The pre-processing step that breaks text into discrete units for model processing
Core Idea: Tokenization is the essential pre-processing step in language models that converts raw text into discrete tokens (words or subwords) for efficient processing, effectively compressing input sequences.
Key Elements
Functionality
- Acts as a compression mechanism to reduce sequence length before processing
- Converts variable-length text into fixed vocabulary tokens
- Enables efficient processing in Transformer architectures
- Addresses quadratic complexity issues in attention mechanisms
Common Approaches
- Subword Tokenization: Most widely used in models like GPT, BERT, T5
- Balances vocabulary size and sequence length
- Creates tokens representing partial words based on frequency
- Example: "tokenization" → ["token", "ization"]
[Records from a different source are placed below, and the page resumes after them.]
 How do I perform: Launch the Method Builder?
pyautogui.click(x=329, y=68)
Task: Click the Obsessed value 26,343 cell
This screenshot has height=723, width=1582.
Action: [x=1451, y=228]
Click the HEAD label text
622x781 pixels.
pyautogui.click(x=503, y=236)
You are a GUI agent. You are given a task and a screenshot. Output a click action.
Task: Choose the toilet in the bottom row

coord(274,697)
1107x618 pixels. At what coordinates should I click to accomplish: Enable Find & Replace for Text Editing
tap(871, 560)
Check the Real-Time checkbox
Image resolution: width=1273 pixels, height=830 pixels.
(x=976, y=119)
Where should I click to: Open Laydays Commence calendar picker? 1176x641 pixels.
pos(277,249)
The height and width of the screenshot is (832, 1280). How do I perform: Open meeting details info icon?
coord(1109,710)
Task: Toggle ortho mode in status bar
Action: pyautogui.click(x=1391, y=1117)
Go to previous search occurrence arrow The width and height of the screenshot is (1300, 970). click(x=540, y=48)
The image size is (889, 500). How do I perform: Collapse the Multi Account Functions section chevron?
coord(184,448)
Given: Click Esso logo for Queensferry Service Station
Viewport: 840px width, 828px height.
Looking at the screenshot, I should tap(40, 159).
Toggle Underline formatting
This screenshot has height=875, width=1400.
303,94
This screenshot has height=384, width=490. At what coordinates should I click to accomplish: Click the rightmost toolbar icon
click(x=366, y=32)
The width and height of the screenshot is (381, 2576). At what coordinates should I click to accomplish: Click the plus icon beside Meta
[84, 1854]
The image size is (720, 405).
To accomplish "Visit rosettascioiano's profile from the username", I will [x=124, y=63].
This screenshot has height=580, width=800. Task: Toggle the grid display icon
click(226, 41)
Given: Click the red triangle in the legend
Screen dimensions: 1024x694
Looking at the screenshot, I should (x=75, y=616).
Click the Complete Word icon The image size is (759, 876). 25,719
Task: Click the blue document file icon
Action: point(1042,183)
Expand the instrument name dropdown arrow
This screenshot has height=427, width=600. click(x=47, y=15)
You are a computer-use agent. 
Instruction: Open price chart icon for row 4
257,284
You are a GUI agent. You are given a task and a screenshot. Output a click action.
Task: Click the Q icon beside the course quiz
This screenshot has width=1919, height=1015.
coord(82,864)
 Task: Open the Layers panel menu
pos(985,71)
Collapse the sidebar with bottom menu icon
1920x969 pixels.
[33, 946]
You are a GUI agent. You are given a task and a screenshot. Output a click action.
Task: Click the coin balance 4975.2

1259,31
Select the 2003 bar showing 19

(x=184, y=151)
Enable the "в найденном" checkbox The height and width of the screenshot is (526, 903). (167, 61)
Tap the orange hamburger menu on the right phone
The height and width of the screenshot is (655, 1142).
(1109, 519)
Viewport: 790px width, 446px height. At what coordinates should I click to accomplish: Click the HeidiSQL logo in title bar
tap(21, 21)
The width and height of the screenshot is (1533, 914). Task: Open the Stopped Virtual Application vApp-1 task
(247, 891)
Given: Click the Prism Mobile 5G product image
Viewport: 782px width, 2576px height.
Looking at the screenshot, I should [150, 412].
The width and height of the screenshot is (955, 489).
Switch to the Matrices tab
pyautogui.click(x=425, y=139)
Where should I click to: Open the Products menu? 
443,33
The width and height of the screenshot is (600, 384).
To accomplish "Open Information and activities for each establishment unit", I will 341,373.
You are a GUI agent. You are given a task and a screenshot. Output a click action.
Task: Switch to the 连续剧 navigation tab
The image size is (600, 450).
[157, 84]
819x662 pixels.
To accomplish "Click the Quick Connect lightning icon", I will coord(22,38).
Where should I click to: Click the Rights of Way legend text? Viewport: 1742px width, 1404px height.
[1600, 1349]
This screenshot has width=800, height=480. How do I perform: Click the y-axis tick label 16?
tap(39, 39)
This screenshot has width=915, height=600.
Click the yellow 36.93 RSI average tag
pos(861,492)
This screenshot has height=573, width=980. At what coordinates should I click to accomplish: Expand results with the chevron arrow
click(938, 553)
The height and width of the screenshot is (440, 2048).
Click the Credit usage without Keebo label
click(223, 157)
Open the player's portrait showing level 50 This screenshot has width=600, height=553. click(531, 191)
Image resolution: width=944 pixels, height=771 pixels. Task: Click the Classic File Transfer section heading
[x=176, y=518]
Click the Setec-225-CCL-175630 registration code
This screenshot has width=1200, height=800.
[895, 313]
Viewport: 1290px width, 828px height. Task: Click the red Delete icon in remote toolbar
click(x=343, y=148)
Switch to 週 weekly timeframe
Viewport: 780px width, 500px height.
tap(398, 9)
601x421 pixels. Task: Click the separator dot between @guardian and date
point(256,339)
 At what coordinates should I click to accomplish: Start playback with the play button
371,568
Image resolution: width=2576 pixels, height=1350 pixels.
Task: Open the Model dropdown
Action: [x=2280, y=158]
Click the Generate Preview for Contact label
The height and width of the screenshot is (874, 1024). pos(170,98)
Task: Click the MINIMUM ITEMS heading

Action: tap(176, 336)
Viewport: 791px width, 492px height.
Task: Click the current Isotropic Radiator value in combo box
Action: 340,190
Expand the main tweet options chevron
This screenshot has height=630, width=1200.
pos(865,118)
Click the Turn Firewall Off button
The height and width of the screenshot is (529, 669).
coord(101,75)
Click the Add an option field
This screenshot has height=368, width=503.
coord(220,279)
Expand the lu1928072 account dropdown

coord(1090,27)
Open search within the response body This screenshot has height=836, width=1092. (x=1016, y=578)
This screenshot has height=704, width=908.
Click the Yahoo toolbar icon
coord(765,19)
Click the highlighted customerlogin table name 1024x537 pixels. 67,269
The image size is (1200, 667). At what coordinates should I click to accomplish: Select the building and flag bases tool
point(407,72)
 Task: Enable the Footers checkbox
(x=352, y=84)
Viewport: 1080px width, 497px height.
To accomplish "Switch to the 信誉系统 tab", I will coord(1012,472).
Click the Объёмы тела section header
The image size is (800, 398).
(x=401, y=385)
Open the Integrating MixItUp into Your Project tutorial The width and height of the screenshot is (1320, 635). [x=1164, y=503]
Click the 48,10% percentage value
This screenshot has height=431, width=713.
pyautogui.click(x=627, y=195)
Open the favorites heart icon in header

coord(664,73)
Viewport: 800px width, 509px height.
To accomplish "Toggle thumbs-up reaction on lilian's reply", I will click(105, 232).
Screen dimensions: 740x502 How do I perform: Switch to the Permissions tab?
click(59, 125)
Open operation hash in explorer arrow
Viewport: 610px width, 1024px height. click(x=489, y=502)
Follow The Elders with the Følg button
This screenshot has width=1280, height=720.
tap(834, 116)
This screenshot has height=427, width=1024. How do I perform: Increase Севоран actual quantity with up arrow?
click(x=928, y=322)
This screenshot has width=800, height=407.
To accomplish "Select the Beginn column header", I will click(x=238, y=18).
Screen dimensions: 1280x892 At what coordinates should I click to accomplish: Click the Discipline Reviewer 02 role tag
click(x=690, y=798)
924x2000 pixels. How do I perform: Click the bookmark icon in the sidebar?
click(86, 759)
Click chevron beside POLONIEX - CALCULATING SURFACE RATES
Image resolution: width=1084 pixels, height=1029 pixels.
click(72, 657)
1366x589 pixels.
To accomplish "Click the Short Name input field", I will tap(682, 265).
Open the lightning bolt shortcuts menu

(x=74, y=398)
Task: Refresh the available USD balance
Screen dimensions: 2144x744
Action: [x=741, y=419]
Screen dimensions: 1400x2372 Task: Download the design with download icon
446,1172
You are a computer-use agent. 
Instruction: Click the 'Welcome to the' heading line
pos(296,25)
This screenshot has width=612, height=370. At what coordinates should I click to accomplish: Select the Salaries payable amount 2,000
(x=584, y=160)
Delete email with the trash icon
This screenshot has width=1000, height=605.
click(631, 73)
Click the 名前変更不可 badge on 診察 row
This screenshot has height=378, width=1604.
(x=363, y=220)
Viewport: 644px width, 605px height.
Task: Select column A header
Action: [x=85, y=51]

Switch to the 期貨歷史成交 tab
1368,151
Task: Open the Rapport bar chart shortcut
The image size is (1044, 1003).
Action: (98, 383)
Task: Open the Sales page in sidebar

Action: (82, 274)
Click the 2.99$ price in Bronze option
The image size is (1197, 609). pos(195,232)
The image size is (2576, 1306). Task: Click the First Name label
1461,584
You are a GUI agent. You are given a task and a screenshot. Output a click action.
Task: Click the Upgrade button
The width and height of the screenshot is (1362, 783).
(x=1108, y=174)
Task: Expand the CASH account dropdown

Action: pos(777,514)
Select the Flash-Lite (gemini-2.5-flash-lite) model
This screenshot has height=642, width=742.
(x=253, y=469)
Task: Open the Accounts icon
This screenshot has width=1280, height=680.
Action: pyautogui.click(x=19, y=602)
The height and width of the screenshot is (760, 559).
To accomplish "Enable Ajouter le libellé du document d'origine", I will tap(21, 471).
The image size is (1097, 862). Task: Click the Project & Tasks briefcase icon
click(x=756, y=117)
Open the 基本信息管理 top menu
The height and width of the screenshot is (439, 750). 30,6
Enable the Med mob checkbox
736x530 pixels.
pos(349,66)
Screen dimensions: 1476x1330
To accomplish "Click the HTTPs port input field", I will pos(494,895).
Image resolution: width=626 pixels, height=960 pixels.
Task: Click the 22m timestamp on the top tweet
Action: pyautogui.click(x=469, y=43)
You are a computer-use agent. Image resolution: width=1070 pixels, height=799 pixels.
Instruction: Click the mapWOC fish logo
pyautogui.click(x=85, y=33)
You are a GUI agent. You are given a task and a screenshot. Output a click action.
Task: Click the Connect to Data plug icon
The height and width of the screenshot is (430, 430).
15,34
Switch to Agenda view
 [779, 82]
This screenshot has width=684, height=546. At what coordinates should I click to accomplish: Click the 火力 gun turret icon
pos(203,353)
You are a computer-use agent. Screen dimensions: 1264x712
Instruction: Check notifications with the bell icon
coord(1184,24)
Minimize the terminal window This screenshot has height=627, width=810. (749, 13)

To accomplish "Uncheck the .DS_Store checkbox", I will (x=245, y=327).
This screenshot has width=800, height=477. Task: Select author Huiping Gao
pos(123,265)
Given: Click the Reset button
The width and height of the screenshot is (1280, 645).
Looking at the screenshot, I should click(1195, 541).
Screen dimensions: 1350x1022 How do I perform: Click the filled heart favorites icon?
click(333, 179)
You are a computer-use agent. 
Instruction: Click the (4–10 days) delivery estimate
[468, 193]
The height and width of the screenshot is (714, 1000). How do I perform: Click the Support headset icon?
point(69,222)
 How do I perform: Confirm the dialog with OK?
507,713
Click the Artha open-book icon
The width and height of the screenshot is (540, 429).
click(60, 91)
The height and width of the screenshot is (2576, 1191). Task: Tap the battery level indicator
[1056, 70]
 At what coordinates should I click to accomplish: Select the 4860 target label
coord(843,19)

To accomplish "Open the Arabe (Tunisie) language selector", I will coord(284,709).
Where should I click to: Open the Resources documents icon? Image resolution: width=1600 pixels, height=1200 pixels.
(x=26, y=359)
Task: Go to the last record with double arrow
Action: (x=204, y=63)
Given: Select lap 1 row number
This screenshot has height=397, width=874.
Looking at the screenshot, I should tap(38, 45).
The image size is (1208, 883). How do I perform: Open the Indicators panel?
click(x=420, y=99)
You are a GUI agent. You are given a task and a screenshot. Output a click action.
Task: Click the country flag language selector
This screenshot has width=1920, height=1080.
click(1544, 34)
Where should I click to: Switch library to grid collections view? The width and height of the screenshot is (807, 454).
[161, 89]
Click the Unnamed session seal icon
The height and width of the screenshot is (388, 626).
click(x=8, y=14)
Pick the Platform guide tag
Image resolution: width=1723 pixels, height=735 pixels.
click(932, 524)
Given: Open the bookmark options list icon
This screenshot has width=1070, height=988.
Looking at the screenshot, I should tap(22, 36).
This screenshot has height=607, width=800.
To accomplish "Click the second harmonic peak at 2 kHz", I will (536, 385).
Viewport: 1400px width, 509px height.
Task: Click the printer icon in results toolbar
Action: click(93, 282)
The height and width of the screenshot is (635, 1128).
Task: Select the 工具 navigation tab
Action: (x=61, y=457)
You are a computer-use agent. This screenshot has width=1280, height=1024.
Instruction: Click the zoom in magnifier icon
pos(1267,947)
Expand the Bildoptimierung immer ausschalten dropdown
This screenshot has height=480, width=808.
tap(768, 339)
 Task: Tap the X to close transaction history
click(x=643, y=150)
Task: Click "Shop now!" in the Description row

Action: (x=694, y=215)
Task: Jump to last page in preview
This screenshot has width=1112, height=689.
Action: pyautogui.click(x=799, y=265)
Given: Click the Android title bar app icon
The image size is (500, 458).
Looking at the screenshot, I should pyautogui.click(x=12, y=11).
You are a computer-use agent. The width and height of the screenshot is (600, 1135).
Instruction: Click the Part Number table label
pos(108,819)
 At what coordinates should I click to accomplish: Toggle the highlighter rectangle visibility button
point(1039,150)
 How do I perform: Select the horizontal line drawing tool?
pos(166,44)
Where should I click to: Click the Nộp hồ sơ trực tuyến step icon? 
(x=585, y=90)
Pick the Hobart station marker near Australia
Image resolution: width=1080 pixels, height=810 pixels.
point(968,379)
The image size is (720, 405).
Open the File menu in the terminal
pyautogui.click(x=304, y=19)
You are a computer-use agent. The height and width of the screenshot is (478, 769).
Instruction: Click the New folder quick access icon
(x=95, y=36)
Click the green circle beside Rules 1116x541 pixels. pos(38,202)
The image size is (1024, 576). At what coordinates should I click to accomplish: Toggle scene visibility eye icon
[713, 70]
- Character-level: Processes text character by character
- Highest sequence lengths but smallest vocabulary
- Byte-level: Operates on raw byte sequences
- Universal representation across all languages
- Fixed vocabulary size (256 possible bytes)
Critical Limitations
- Character Sensitivity: Spelling errors or capitalization can completely change token representation
- Uneven Compression Rates: Different languages achieve vastly different compression efficiencies
- High-resource languages (English): ~4-5 characters per token
- Low-resource languages: Often tokenized at near-character level
- Language Fairness Issues: Users of low-resource languages are "overcharged" when using token-based API pricing
- Morphological Challenges: Languages with non-concatenative morphology (like Arabic) tokenize inefficiently
- Infixes and non-adjacent meaningful units break tokenizer assumptions
Practical Implications
- API costs vary significantly by language due to tokenization inefficiency
- Model performance on character-level tasks depends heavily on tokenization approach
- Spelling correction and word search tasks particularly challenging for subword models
- Important consideration for multilingual applications
Additional Connections
- Broader Context: Transformer Architecture (designed to work with tokenized input)
- Applications: API Pricing Models (token-based charging)
- See Also: Byte-level Language Models (alternative approach avoiding tokenization problems)
References
- Kini, J. (2024). Mr. T5: Dynamic token merging for efficient byte-level language models. TWIML AI Podcast interview.
- Tay, Y., et al. (2021). Charformer: Fast character transformers via gradient-based subword tokenization.